Italy has amassed the third largest pile of debt in the world, while only having the 7th largest economy. This type of mismatch in historical spending verses real world growth is a long-term killer. The second chart in this article shows Ireland, Italy & EU Averages for GDP & Debt as of 2008. Since this chart was produced, the numbers have only grown. I showed this one, so that the size of Greece & Ireland can be compared to Italy, on equal terms.

To compound issues, Italy which has historically been able to devalue the old Lira when ever it was necessary to stimulate growth, no longer can do so at will. As a member of the Euro, Italy gave up its Sovereign capacity to issue money as needed. This is going to hurt them, as the loss of self destiny destroys potential future growth chances.
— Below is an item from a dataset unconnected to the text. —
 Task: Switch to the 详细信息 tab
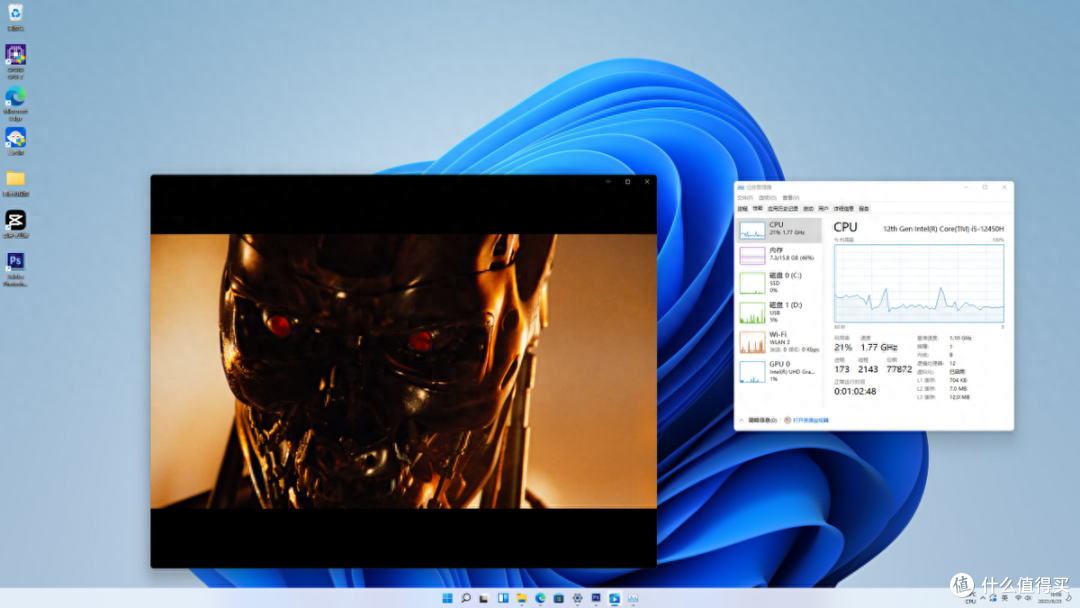(x=844, y=209)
The demographics for Italy are horrendous, when taken in aggregate a view of the future becomes easy to see. The birth ~ death ratio is negative, as more people die per 100,000 than are born per 100,000 on average per year. This leaves a shrinking pool of new potential tax payers to finance an already growing pile of debt. This will be compounded as the average life expectancy of current retirees continues to climb while the number of people retiring also grows.

The ability to retire early, while living a long comfortable retirement is not going to happen in Italy in the coming decades without radical changes in their debt structure. While Italy has one, and I mean ONE thing going for it, in the case of internally held debt, it will not be enough to change the rest of the dynamics involved.

AEP has an interesting article today on Italy, in it he says…

Neil Mellor, currency strategist at the Bank of New York Mellon, said big institutional investors have pulled funds out of Italy and rotating into German debt on a large-scale. “Our flow data shows that the trend has been just as concerted out of Italian debt as it has been out of Irish or Greek debt. Italy should be able to weather 2011 in good shape but the government’s debt dynamics are very poor,” he said.

Italy is too big to be rescued by a diminishing group of creditor states in the EMU core, should it ever need help. Public debt will creep up to 120pc of GDP next year – or over €1.9 trillion – a level widely seen as the outer limit of debt sustainability.

Italy has always been the poster child for history. There is no reason to think that the future is going to be different. As the weakest nation with the title “To Big To Rescue”, the market appears to be working on finding out what happens than.

Italy has the hallmark of being the Euro Black Swan, if its Sovereign access to market is cut off. Since its debt can’t be rolled over, we will have the obvious test case candidate for who has to leave the Euro, even if the Euro can’t leave it.